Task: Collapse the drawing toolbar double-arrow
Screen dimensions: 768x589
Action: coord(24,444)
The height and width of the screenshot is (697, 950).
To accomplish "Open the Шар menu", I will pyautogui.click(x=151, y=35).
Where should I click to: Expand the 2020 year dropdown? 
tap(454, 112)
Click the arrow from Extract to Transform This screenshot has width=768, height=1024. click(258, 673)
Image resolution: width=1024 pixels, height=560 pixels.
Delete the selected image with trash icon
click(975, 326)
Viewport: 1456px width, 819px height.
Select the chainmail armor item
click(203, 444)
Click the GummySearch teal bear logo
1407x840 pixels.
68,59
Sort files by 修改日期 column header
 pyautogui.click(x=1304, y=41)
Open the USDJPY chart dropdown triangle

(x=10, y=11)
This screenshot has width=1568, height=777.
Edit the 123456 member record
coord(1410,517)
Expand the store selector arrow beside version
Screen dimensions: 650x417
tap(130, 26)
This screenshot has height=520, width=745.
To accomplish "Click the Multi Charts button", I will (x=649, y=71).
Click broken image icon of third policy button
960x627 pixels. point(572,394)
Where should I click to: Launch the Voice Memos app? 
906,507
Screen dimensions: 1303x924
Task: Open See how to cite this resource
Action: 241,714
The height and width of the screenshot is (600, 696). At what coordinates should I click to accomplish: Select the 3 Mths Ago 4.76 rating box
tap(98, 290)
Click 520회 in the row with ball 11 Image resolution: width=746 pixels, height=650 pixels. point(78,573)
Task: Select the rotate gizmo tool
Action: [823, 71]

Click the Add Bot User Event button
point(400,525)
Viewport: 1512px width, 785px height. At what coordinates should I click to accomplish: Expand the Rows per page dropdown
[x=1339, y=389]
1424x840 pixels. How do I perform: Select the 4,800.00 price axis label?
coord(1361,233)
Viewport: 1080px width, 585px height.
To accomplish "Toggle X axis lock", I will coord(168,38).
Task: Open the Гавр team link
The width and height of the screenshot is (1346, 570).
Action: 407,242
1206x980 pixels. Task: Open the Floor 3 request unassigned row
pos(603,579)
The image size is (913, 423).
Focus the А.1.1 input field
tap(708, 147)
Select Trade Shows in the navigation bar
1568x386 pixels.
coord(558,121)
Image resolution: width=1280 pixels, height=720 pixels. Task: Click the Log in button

#####

▶ Request:
Copy the lines from the start of the records up to and including the line containing "tap(454, 112)", without changing anything.

▶ Solution to this task:
Task: Collapse the drawing toolbar double-arrow
Screen dimensions: 768x589
Action: coord(24,444)
The height and width of the screenshot is (697, 950).
To accomplish "Open the Шар menu", I will pyautogui.click(x=151, y=35).
Where should I click to: Expand the 2020 year dropdown? 
tap(454, 112)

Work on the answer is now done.